Far away from the reality of things, generalizations are often made about doing business in Haiti. I can comment from my own personal experience and with this photo essay you can see what entrepreneurship in Haiti really looks like. Feel free to reach out to me ofcourse if you feel encouraged to do so, there is good and productive work to do.

Nemours Damas is our entrepreneur who opens the books of his company to explain the economics that drive his business. He is an experienced entrepreneur and native son. He left Haiti for ten years to live in the United States. When he decided to move back to Haiti he returned with a new seriousness about growing a business empire there. He is in the thick of it now as Chairman of Groupe 42 S.A. The portfolio of companies include a distributor of potable water, a commercial bakery, retail store, and a 12-room hotel.

Arriving from the East of Haiti from the Atlantic Ocean. We are traveling to Groupe 42's office located about five miles from the national airport and less than a mile from the national palace. The area is densely populated. Large number of people allow the businesses access to a substantial consumer base. Though there are luxurious parts in Haiti, that's not really my thing so you won't see much of that here. In Port au Prince proper there are about 1 million people. Greater Port au Prince includes the  ​cities of Delmas, Cite Soleil, Tabarre, Carrefour, and Pétionville. Including these areas Port au Prince has around 2.5 million people.

The collection of businesses is named Groupe 42 relative to its location on 42 Joseph Janvieve road in Port au Prince. Pictured above is Vielo, 24-years-old, his name pronounced like the French word for bicycle he explained to me.

Vielo attends to the water business, filling gallons and collecting payments. One gallon costs 5 Hatian Gourde or approximately $0.08. The five gallon container like the one pictured here costs 25 Haitian Gourde or about $0.40.

Also, the young man attends to the convenience store that is part of Groupe 42. The store does well because it sells to 42's auxillary businesses and also sells retail to walk-in customers.

▶ _Data entries_:
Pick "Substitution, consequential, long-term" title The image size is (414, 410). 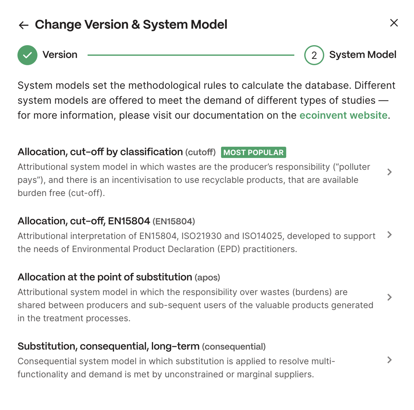coord(108,346)
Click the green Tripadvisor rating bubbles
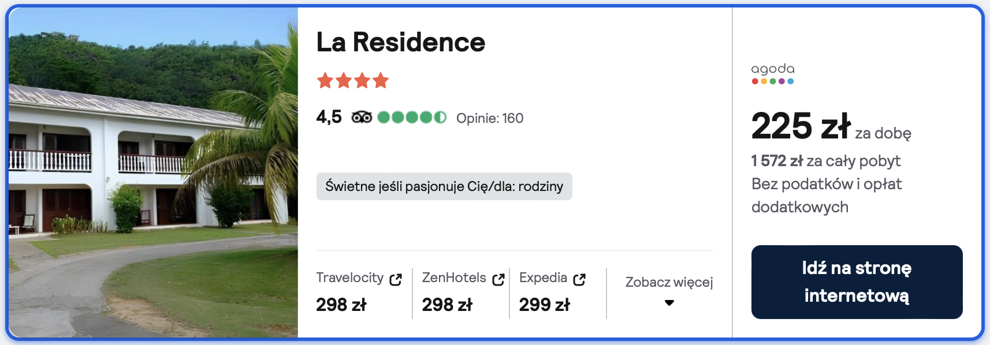 coord(411,118)
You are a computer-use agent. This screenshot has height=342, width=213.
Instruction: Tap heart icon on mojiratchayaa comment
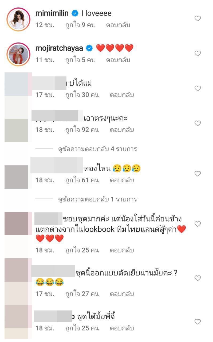198,53
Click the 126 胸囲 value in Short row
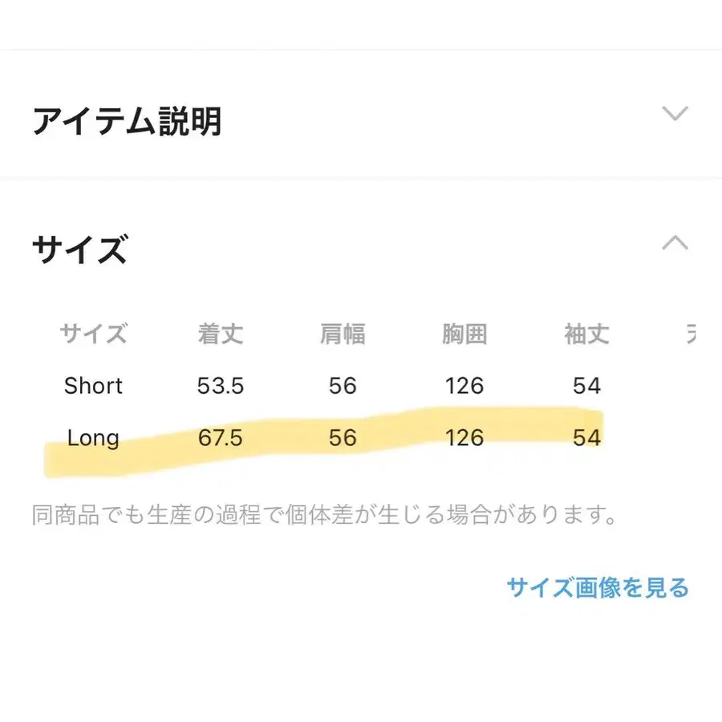 point(464,386)
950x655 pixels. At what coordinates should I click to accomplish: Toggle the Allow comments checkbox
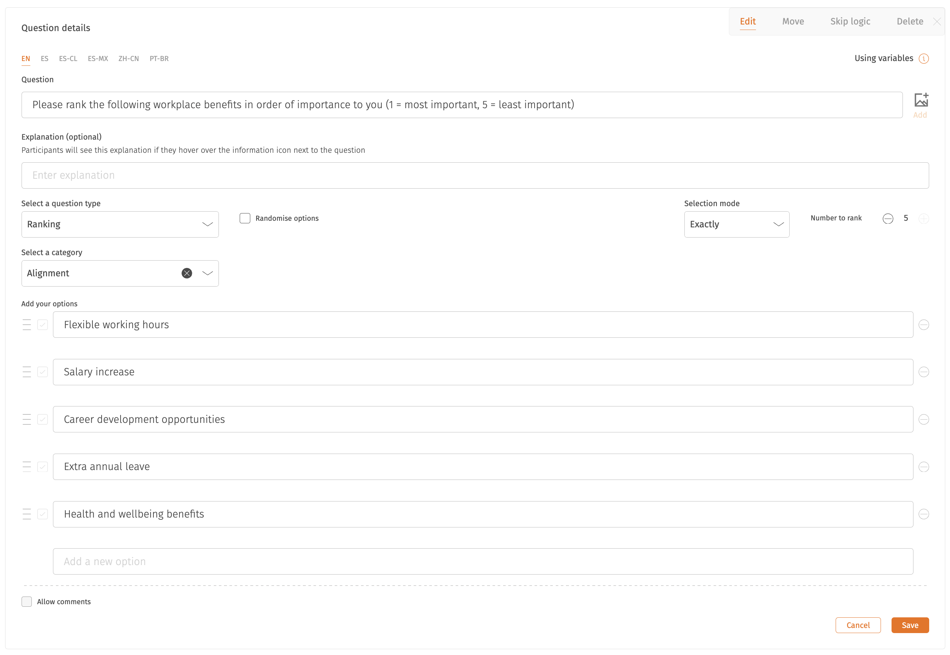pyautogui.click(x=27, y=602)
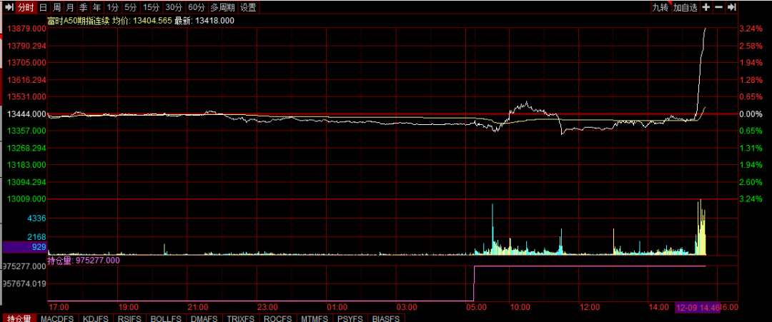The image size is (772, 322).
Task: Toggle the 九转 indicator
Action: (660, 7)
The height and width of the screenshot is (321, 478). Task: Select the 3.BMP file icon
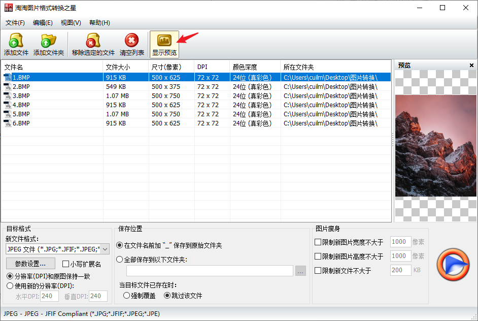[x=8, y=96]
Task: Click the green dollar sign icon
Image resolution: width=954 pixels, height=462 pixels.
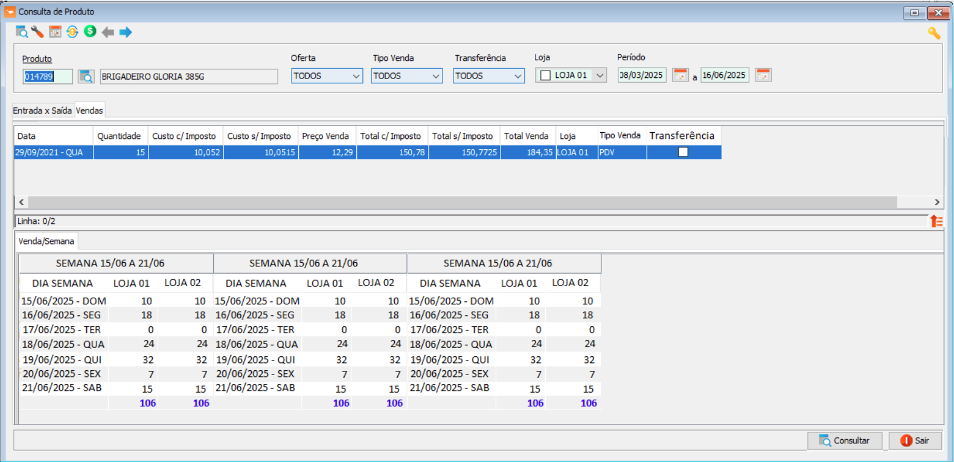Action: [90, 31]
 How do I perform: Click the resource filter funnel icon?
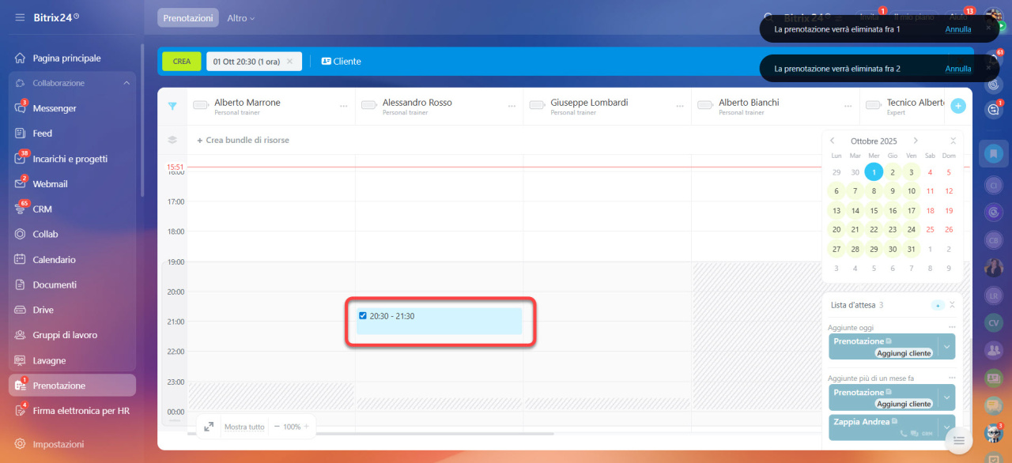172,106
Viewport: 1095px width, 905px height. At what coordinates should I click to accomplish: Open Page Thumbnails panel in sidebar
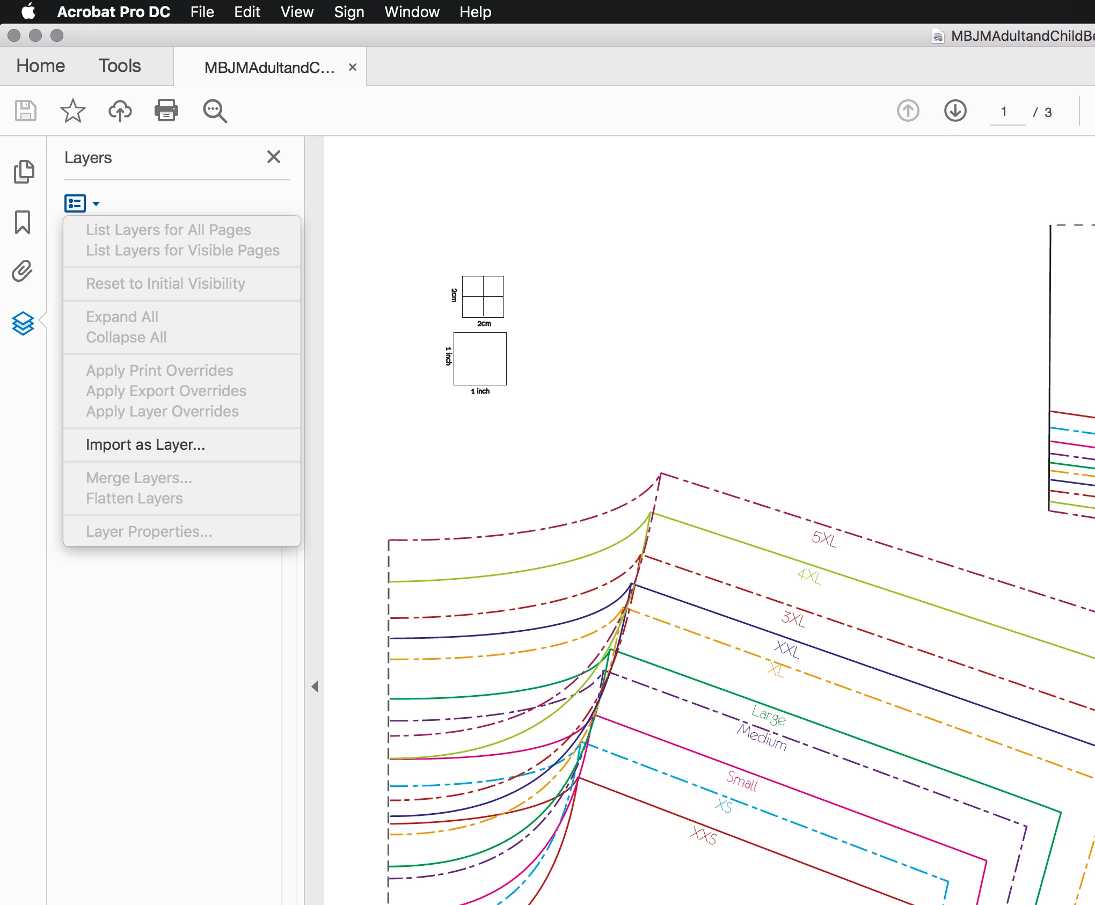click(23, 172)
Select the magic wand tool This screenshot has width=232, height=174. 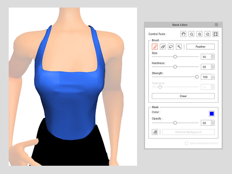pos(179,47)
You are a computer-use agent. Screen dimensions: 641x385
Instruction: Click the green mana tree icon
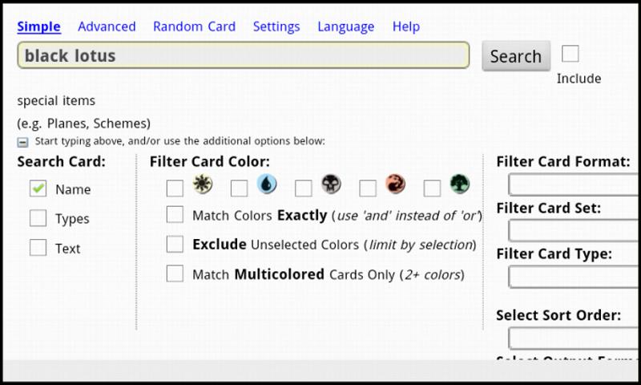point(459,184)
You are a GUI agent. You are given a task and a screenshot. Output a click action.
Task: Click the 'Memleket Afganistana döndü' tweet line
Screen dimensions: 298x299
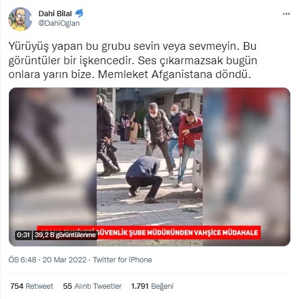point(174,74)
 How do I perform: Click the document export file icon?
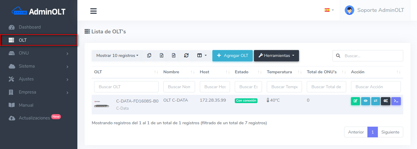(174, 55)
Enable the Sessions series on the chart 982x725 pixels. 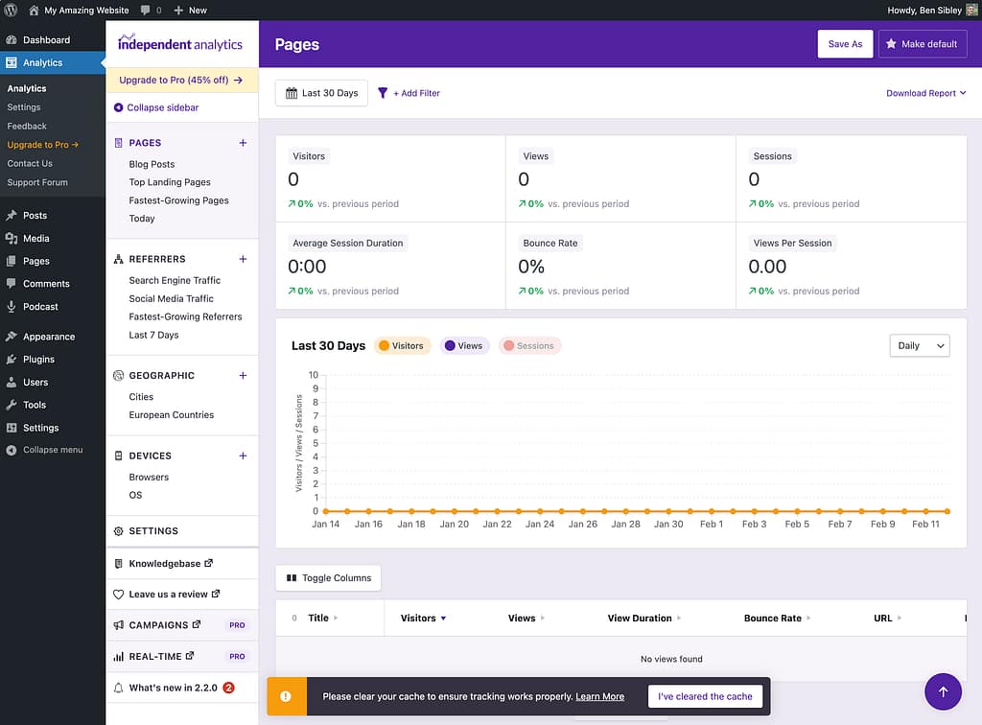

▶ _List of tasks_:
1. Condense the paragraph of the Groupe 42 photo essay that begins "Nemours Damas is our entrepreneur" into a short bulleted list, keeping its main facts.
2. Extend the Groupe 42 photo essay with the next few paragraphs, picking up after its final sentence.
The records come from a separate, unrelated source.

▶ _Answers for the tasks_:
1.
- Nemours Damas, an experienced entrepreneur and native son of Haiti, opens his company's books to explain the economics behind his business.
- He spent ten years living in the United States, then moved back to Haiti determined to grow a business empire.
- He is now Chairman of Groupe 42 S.A., whose companies include a potable water distributor, a commercial bakery, a retail store, and a 12-room hotel.

2.
Vielo lives in one of the hotel rooms. A rare benefit Nemours provides as his employer. His family lives far outside the city so staying at home would not be conducive to working long hours. The water and convenience store businesses operate from 6 a.m. until 10 p.m. every day. Many young men and woman commute to the city for work. The mass transportation systems is an eclectic array of colorful busses that we'll have to later explore in greater detail, promise.

Back to drinking water. It is essential for growing boys ofcourse.

For young ladies and women especially, this treated water is necessary to maintain femine hygene as prescribed by doctors.

Neighborhood residents purchase about 150 gallons a day from this window.

When the water cisterns are near empty, it's time to call the smiling and blue faced company known as Freche Lokal.

By Janco Damas

Two tanks atop Groupe 42 headquarters hold about 1,600 gallons of water. When the main tank is emptied, Nemours will call the water suplier. Freche Lokal is considered a large company in Haiti. They were heavily financed by the non-governmental organization, UNICEF, after Haiti's 2010 earthquake and continue to partner with the NGO. All together Freche Lokal distributes around 2 million gallons of drinking water daily. Groupe 42 is one of several distribution partners in the area.

Water sales provide a good volume business. Although, the need for a manual attendant eats into the profit. I've often considered if the next evolution of clean water will include common refill stations like those commonly seen in American grocery stores. Perhaps not though, clean water may leapfrog to being distributed by a public utility. For the foreseeable future Group 42 will retain a healthy margin from its water business and water sales continue to draw customers into the retail store and bakery as well.

Haiti's diversified holding companies
By Janco Damas

Small economics in Haiti means successful entrepreneurs need volume. Many of the registered companies in Haiti organize themselves as holding companies with auxillaries to undertake various tangential lines of business. Groupe 42 S.A. is set up as such a holding company. Auxillary businesses include water distribution, the small retail shop, bakery, and 12-room hotel.

The commercial bakery is turning into the most substantial part of Groupe 42 holdings. In 2014 the bakery produced around 2,000 units a day. In 2015, baked good sales reached heights of selling 4,000 daily units.

Baking however is still a relatively manual process. The business struggles with power outages, broken supply chains, and generally could use better facilities. The group also faces certain political risk. For example, periodic fallout from Haiti's public disputes with neighboring Dominican Republic has resulted in seizures of raw matierals at the border. Groupe 42 has suffered through periods of strained supplies, one practical example of political risk in emerging markets.

Two main cooks work throughout the night into the next morning to produce quantities upto 4,000 units. Mostly these units are "pâté". A flaky crescent with ground fish or meat inside.

The oven stays on all day. As one batch is baking, the cooks set aside additional trays of dough and meat that will proceed to the oven.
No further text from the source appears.